— Gezeigter Textabschnitt —
Zu § 323c Abs 17 BAO

Die Fachgruppe Insolvenzrecht der Vereinigung der Österreichischen Richterinnen u Richter

spricht sich gegen die Regelung aus.

Diese schließt durch eine unwiderlegbare Vermutung de facto die Anfechtung nach der Insolvenzordnung gegenüber den Abgabenbehörden aus.

 

Grundsatz des österreichischen Insolvenzrechts ist die Gleichbehandlung der Gläubiger.

Durch die Anfechtungen von Zahlungen an Gläubiger im letzten Jahr vor Insolvenzeröffnung wird der Zeitpunkt der Gleichbehandlung vorverlegt.

Die Gläubiger zahlen den erhaltenen Betrag in die Insolvenzmasse zurück und melden ihn als Insolvenzforderung wieder an.

Dieses Geld dient vorerst der Finanzierung der Verwertung im Insolvenzverfahren und

wird letztlich als Quote gleichmäßig an alle Insolvenzgläubiger verteilt.

Ein de facto- Ausschluss der Anfechtung gegenüber den Abgabenbehörden führt daher zu einer ungerechtfertigten Ungleichbehandlung der sonstigen Gläubiger.

Er schädigt die anderen Gläubiger (Lieferanten, Vermieter, Banken etc).

— Arbeitsauftrag —
Wie lautet der Text zu § 323c Abs 17 BAO von „Zu § 323c Abs“ bis hinunter zu „der Gleichbehandlung vorverlegt.“, wenn man darin „Abgabenbehörden“ gegen „Finanzbehörden“ austauscht?

— Datensatzauszüge —
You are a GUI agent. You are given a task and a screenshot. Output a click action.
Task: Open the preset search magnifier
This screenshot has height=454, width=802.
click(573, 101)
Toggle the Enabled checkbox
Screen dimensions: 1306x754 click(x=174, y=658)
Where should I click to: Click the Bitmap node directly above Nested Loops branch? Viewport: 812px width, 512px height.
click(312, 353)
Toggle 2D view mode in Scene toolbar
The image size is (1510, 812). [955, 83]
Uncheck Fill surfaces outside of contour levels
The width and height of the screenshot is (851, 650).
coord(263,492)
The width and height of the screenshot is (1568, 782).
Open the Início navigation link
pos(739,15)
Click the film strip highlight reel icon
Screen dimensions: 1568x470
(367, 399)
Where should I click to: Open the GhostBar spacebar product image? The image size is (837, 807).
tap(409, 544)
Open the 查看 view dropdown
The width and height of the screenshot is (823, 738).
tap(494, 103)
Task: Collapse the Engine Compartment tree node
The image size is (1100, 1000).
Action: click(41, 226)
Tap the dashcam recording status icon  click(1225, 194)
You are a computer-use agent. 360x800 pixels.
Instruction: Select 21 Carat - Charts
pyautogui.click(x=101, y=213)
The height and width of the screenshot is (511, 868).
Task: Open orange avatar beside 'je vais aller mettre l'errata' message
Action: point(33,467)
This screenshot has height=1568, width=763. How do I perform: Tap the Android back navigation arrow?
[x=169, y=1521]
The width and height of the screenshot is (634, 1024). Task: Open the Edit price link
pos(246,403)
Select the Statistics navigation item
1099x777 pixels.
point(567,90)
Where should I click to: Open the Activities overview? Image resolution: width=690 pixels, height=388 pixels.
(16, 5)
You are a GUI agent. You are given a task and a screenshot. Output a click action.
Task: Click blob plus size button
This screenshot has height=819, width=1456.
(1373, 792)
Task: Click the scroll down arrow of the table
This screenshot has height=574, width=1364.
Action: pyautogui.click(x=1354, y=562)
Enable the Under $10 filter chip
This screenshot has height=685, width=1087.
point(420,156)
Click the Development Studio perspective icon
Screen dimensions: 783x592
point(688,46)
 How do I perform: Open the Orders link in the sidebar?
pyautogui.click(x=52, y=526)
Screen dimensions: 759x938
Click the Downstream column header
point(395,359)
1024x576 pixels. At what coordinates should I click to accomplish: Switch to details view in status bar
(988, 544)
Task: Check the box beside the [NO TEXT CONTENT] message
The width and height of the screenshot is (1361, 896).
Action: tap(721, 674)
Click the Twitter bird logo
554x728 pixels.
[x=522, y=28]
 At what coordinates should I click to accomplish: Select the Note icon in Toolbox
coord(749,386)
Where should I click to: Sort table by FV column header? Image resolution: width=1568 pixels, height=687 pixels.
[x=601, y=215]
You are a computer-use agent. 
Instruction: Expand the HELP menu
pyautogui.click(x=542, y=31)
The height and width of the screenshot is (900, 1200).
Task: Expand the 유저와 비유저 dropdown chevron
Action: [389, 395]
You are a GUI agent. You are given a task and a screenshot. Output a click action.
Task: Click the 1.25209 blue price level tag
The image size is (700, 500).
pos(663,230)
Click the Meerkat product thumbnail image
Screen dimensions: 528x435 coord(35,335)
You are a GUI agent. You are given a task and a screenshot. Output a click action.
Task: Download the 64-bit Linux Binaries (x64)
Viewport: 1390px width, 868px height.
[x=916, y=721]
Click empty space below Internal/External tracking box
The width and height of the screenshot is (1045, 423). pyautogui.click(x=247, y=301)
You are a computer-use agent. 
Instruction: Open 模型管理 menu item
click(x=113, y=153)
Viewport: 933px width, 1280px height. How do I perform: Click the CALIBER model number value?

— Lösung —
Zu § 323c Abs 17 BAO

Die Fachgruppe Insolvenzrecht der Vereinigung der Österreichischen Richterinnen u Richter

spricht sich gegen die Regelung aus.

Diese schließt durch eine unwiderlegbare Vermutung de facto die Anfechtung nach der Insolvenzordnung gegenüber den Finanzbehörden aus.

 

Grundsatz des österreichischen Insolvenzrechts ist die Gleichbehandlung der Gläubiger.

Durch die Anfechtungen von Zahlungen an Gläubiger im letzten Jahr vor Insolvenzeröffnung wird der Zeitpunkt der Gleichbehandlung vorverlegt.